Stated task a →
Set down the passage on conservation psychology word for word, covering everything from "The book summarizes" down to "and collective levels.".

Document text →
The title introduces the reader to the new and emerging field of Conservation Psychology, which explores connections between the study of human behaviour and the achievement of conservation goals.
“People are often cast as villains in the story of environmental degradation and are seen primarily as a threat to healthy ecosystems or as an obstacle to conservation,” said co-author Susan Clayton, “But humans are inseparable from natural ecosystems. Understanding how people think about, experience, and interact with nature is crucial for promoting environmental sustainability as well as human well-being.”
The book summarizes theory and research on human cognitive, emotional, and behavioural responses to nature and goes on to review research on people's experience of nature in wild, managed, and urban settings. Finally, it examines ways to encourage conservation-oriented behaviour at both individual and collective levels.
The authors address key debates which have become central to the emerging field of Conservation Psychology such as the role of self interest and self preservation compared to an altruistic caring for nature in the human response to climate change.
Topics that fall within conservation psychology include studies of conservation behaviours such as recycling, human-animal relationships, environment and identity, environmental education and socialization, environmental attitudes and environmental conflict.

Stated task b →
Recast the records from the line containing "Активные темы (114, 122)" down to the line containing "[Friday, 21 August 2026] (108, 196)", both included, as a JSON list of strings with one string per line and no blank lines.

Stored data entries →
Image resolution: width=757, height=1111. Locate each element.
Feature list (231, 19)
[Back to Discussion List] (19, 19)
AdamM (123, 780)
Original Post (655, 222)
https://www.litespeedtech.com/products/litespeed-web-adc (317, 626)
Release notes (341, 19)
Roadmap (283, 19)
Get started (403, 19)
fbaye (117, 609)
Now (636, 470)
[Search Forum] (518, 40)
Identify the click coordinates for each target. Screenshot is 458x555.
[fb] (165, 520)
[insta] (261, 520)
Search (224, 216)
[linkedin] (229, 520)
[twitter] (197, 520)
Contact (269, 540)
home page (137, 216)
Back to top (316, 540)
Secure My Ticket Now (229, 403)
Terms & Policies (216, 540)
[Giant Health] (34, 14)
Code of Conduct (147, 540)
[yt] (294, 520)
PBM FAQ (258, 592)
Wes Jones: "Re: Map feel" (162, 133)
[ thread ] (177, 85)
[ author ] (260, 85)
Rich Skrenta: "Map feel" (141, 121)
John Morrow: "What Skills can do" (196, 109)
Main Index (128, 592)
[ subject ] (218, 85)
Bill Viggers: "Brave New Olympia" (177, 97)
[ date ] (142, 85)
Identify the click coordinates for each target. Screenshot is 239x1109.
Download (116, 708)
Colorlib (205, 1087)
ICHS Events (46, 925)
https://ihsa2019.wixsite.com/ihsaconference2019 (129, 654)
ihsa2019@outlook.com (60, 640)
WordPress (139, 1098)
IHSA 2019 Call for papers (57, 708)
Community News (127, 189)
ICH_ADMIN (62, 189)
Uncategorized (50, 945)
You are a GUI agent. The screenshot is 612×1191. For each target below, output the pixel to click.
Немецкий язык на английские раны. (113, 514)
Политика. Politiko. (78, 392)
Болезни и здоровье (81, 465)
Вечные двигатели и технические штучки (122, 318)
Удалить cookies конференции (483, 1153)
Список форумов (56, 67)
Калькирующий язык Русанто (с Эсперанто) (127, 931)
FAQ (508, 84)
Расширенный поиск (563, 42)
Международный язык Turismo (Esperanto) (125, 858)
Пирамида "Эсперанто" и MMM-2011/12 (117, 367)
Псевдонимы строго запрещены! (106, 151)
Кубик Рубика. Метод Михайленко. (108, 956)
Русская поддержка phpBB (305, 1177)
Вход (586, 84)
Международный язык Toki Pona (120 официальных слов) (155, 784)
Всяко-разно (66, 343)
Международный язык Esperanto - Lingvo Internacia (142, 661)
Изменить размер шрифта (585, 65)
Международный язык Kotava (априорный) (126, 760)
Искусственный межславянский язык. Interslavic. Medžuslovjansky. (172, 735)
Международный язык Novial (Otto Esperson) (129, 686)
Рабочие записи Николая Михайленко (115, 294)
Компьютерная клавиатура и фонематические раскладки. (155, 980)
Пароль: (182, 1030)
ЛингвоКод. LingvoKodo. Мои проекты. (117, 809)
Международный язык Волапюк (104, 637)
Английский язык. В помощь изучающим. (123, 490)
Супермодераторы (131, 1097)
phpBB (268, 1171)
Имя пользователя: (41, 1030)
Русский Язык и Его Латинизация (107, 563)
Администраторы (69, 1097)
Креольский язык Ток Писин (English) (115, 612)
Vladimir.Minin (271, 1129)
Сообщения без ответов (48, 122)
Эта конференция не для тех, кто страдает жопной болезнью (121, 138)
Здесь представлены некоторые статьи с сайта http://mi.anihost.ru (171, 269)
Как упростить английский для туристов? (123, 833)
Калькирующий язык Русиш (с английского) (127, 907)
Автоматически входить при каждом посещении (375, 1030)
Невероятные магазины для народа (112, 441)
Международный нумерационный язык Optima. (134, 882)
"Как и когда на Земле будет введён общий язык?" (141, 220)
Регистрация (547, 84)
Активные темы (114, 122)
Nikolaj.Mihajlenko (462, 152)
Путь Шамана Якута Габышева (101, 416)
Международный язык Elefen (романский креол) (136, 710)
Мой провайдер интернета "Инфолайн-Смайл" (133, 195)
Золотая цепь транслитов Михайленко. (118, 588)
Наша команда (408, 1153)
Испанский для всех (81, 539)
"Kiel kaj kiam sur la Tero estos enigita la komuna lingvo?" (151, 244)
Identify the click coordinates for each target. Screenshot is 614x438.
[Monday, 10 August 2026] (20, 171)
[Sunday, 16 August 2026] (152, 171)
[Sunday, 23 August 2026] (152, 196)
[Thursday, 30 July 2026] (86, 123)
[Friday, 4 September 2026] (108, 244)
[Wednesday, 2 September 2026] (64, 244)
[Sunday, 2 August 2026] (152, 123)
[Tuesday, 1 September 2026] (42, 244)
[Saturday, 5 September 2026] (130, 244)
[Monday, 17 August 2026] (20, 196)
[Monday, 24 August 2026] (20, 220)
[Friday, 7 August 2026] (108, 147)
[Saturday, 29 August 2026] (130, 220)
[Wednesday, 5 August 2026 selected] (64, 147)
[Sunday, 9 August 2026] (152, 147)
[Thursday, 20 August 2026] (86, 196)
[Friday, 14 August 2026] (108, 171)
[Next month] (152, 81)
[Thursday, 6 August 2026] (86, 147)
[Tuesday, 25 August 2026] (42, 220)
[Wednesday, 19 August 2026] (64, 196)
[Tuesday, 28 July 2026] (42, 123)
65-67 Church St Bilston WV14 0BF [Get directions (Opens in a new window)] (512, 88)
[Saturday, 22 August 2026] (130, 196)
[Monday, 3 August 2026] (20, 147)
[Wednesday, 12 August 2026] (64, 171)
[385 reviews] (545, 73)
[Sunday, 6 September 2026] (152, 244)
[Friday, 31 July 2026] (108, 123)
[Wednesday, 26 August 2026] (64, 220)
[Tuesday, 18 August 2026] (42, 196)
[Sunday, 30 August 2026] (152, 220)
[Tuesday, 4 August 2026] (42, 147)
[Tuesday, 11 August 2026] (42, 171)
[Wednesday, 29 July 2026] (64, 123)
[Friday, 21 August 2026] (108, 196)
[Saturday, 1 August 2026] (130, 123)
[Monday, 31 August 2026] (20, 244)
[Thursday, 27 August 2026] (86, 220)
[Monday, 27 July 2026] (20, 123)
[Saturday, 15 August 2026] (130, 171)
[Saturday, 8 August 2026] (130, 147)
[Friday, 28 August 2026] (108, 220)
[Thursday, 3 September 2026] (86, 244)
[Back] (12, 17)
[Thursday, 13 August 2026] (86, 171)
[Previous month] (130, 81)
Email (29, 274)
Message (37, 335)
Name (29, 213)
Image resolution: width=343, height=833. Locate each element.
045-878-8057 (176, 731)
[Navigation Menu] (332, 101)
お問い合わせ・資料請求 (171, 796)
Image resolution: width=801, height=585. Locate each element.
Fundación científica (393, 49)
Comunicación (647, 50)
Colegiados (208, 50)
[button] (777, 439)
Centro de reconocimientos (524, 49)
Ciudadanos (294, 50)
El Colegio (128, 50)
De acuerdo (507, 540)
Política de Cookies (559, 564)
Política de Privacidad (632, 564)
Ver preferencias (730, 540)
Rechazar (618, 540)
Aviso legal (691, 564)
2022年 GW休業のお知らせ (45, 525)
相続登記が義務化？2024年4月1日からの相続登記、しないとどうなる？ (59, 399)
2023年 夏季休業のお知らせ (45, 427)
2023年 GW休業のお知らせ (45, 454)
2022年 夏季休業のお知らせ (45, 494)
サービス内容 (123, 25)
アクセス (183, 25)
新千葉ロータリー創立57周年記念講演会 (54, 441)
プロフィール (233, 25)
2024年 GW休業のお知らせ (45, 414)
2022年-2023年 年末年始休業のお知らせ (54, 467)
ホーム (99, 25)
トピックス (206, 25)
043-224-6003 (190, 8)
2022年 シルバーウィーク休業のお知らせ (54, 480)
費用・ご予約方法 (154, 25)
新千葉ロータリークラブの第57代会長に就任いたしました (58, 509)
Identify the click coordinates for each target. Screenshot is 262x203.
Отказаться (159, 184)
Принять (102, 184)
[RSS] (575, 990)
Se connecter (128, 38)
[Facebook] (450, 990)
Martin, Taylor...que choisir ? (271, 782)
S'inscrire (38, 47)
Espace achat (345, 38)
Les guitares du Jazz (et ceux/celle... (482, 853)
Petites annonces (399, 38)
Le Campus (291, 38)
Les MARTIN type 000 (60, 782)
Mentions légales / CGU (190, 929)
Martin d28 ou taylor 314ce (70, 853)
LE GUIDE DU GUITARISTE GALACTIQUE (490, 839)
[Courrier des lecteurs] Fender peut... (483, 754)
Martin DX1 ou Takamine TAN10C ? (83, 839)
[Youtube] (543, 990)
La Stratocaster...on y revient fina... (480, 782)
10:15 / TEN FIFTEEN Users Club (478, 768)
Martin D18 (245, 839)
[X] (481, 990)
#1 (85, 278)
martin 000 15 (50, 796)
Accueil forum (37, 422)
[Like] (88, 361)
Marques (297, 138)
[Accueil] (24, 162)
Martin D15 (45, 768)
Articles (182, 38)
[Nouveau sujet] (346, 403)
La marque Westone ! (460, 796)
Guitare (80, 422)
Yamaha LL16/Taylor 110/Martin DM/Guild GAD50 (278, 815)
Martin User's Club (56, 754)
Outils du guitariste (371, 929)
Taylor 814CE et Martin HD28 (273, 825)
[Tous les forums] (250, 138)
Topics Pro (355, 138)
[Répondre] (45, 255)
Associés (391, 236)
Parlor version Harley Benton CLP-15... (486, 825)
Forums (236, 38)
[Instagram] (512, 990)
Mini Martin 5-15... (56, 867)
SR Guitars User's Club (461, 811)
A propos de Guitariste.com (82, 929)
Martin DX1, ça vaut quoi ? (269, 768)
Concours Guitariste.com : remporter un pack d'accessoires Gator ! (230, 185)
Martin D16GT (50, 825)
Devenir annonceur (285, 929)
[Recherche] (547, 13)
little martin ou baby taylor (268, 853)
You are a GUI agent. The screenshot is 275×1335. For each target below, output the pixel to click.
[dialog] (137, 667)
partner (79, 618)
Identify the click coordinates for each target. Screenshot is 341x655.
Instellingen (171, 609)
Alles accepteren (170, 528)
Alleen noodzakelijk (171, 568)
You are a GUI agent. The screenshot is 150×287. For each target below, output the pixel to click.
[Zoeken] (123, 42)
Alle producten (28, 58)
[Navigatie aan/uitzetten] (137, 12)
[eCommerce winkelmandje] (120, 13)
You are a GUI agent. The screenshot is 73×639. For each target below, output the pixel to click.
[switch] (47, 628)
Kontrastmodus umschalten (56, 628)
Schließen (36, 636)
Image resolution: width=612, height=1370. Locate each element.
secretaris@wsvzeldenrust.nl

Problem solution a →
The book summarizes theory and research on human cognitive, emotional, and behavioural responses to nature and goes on to review research on people's experience of nature in wild, managed, and urban settings. Finally, it examines ways to encourage conservation-oriented behaviour at both individual and collective levels.

Problem solution b →
[
  "Активные темы (114, 122)",
  "Nikolaj.Mihajlenko (462, 152)",
  "Путь Шамана Якута Габышева (101, 416)",
  "Международный язык Elefen (романский креол) (136, 710)",
  "Мой провайдер интернета \"Инфолайн-Смайл\" (133, 195)",
  "Золотая цепь транслитов Михайленко. (118, 588)",
  "Наша команда (408, 1153)",
  "Испанский для всех (81, 539)",
  "\"Kiel kaj kiam sur la Tero estos enigita la komuna lingvo?\" (151, 244)",
  "Identify the click coordinates for each target. Screenshot is 614x438.",
  "[Monday, 10 August 2026] (20, 171)",
  "[Sunday, 16 August 2026] (152, 171)",
  "[Sunday, 23 August 2026] (152, 196)",
  "[Thursday, 30 July 2026] (86, 123)",
  "[Friday, 4 September 2026] (108, 244)",
  "[Wednesday, 2 September 2026] (64, 244)",
  "[Sunday, 2 August 2026] (152, 123)",
  "[Tuesday, 1 September 2026] (42, 244)",
  "[Saturday, 5 September 2026] (130, 244)",
  "[Monday, 17 August 2026] (20, 196)",
  "[Monday, 24 August 2026] (20, 220)",
  "[Friday, 7 August 2026] (108, 147)",
  "[Saturday, 29 August 2026] (130, 220)",
  "[Wednesday, 5 August 2026 selected] (64, 147)",
  "[Sunday, 9 August 2026] (152, 147)",
  "[Thursday, 20 August 2026] (86, 196)",
  "[Friday, 14 August 2026] (108, 171)",
  "[Next month] (152, 81)",
  "[Thursday, 6 August 2026] (86, 147)",
  "[Tuesday, 25 August 2026] (42, 220)",
  "[Wednesday, 19 August 2026] (64, 196)",
  "[Tuesday, 28 July 2026] (42, 123)",
  "65-67 Church St Bilston WV14 0BF [Get directions (Opens in a new window)] (512, 88)",
  "[Saturday, 22 August 2026] (130, 196)",
  "[Monday, 3 August 2026] (20, 147)",
  "[Wednesday, 12 August 2026] (64, 171)",
  "[385 reviews] (545, 73)",
  "[Sunday, 6 September 2026] (152, 244)",
  "[Friday, 31 July 2026] (108, 123)",
  "[Wednesday, 26 August 2026] (64, 220)",
  "[Tuesday, 18 August 2026] (42, 196)",
  "[Sunday, 30 August 2026] (152, 220)",
  "[Tuesday, 4 August 2026] (42, 147)",
  "[Tuesday, 11 August 2026] (42, 171)",
  "[Wednesday, 29 July 2026] (64, 123)",
  "[Friday, 21 August 2026] (108, 196)"
]